Abstract
Objectives
Lymph node (LN) metastasis of oral cavity squamous cell carcinoma (OSCC) is associated with survival outcomes. However, the relationship between different metastatic nodal factors and treatment outcomes require further elucidation. This study examined nodal factors predictive of recurrence and survival in patients with OSCC.
Methods
This prospective observational study included 157 patients with OSCC who underwent surgery between 2010 and 2015. Clinicopathological and follow-up information were recorded. Univariate and multivariate Cox proportional hazard models were performed to identify factors associated with recurrence-free survival, disease-specific survival and overall survival.
Results
Sixty-five of 157 patients (41.4%) had neck metastasis.

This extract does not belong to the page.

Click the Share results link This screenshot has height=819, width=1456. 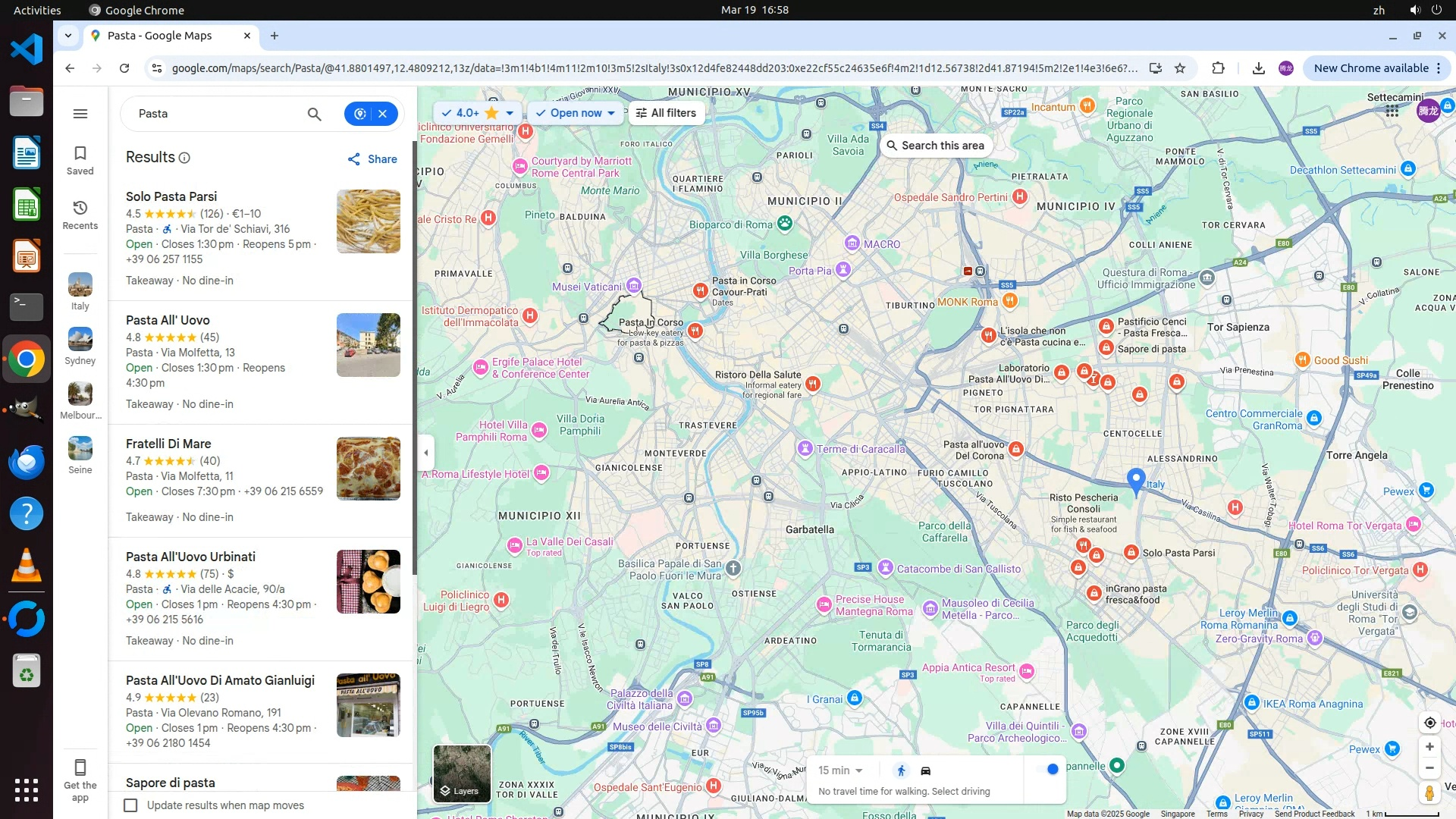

During a median follow-up of 46 months, any recurrences and all deaths occurred in 43 (27.4%) and 43 (27.4%) of cases, respectively. All nodal factors (LN classification, size, number and ratio) and extra-nodal extension were significantly associated with all survival outcomes (P <0.001). Multivariate analyses indicated that a tumour size >2 cm and LN ratio were independentlyassociated with all survival (P <0.05). Patients with LN ratio >0.05 had six-fold higher recurrence and mortality rates than other patients (P <0.001).
Conclusion
LN ratio is an independent and predictive determinant of post-treatment recurrence and survival.